#### [Your task]
Reproduce the records below exactly as they appear.

[Collected data]
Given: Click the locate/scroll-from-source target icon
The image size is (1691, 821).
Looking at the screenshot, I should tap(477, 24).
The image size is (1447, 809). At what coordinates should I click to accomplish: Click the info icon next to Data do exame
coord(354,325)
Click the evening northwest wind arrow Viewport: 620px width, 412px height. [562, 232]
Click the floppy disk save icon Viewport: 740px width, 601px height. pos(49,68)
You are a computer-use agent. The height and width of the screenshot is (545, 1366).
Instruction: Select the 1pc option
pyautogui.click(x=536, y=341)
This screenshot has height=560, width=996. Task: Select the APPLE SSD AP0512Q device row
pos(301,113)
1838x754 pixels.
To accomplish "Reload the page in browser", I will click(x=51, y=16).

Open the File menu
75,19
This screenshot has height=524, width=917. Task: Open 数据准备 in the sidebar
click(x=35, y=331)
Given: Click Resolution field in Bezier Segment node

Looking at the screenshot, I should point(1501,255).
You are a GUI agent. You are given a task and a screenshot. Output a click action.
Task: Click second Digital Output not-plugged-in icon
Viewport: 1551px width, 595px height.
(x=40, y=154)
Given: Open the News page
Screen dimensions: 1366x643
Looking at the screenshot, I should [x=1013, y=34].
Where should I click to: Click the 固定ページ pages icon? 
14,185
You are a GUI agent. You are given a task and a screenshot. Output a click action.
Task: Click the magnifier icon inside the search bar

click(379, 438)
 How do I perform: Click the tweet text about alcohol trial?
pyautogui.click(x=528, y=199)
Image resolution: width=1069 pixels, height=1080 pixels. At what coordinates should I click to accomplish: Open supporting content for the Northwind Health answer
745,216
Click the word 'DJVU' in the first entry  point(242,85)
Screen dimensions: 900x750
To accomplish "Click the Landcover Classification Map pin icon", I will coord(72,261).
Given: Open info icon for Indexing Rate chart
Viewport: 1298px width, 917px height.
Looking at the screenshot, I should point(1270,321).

#### [Answer section]
Given: Click the locate/scroll-from-source target icon
The image size is (1691, 821).
Looking at the screenshot, I should tap(477, 24).
The image size is (1447, 809). At what coordinates should I click to accomplish: Click the info icon next to Data do exame
coord(354,325)
Click the evening northwest wind arrow Viewport: 620px width, 412px height. [562, 232]
Click the floppy disk save icon Viewport: 740px width, 601px height. pos(49,68)
You are a computer-use agent. The height and width of the screenshot is (545, 1366).
Instruction: Select the 1pc option
pyautogui.click(x=536, y=341)
This screenshot has height=560, width=996. Task: Select the APPLE SSD AP0512Q device row
pos(301,113)
1838x754 pixels.
To accomplish "Reload the page in browser", I will click(x=51, y=16).

Open the File menu
75,19
This screenshot has height=524, width=917. Task: Open 数据准备 in the sidebar
click(x=35, y=331)
Given: Click Resolution field in Bezier Segment node

Looking at the screenshot, I should point(1501,255).
You are a GUI agent. You are given a task and a screenshot. Output a click action.
Task: Click second Digital Output not-plugged-in icon
Viewport: 1551px width, 595px height.
(x=40, y=154)
Given: Open the News page
Screen dimensions: 1366x643
Looking at the screenshot, I should [x=1013, y=34].
Where should I click to: Click the 固定ページ pages icon? 
14,185
You are a GUI agent. You are given a task and a screenshot. Output a click action.
Task: Click the magnifier icon inside the search bar

click(379, 438)
 How do I perform: Click the tweet text about alcohol trial?
pyautogui.click(x=528, y=199)
Image resolution: width=1069 pixels, height=1080 pixels. At what coordinates should I click to accomplish: Open supporting content for the Northwind Health answer
745,216
Click the word 'DJVU' in the first entry  point(242,85)
Screen dimensions: 900x750
To accomplish "Click the Landcover Classification Map pin icon", I will coord(72,261).
Given: Open info icon for Indexing Rate chart
Viewport: 1298px width, 917px height.
Looking at the screenshot, I should point(1270,321).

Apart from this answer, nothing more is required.